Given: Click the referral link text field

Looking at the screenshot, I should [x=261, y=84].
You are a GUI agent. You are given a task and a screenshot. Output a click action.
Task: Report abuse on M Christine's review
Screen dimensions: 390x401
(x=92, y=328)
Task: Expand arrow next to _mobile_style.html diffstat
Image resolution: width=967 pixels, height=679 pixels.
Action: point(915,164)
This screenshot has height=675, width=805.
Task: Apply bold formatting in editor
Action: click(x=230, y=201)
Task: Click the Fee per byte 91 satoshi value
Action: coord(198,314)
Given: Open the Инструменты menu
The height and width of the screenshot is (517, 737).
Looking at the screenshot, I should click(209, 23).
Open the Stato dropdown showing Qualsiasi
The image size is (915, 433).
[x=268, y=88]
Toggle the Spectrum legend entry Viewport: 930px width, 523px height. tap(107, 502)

********************

Problem description: Your job is to retype all of the material exactly.

Answer to the problem:
Given: Click the referral link text field

Looking at the screenshot, I should [x=261, y=84].
You are a GUI agent. You are given a task and a screenshot. Output a click action.
Task: Report abuse on M Christine's review
Screen dimensions: 390x401
(x=92, y=328)
Task: Expand arrow next to _mobile_style.html diffstat
Image resolution: width=967 pixels, height=679 pixels.
Action: point(915,164)
This screenshot has height=675, width=805.
Task: Apply bold formatting in editor
Action: click(x=230, y=201)
Task: Click the Fee per byte 91 satoshi value
Action: coord(198,314)
Given: Open the Инструменты menu
The height and width of the screenshot is (517, 737).
Looking at the screenshot, I should click(209, 23).
Open the Stato dropdown showing Qualsiasi
The image size is (915, 433).
[x=268, y=88]
Toggle the Spectrum legend entry Viewport: 930px width, 523px height. tap(107, 502)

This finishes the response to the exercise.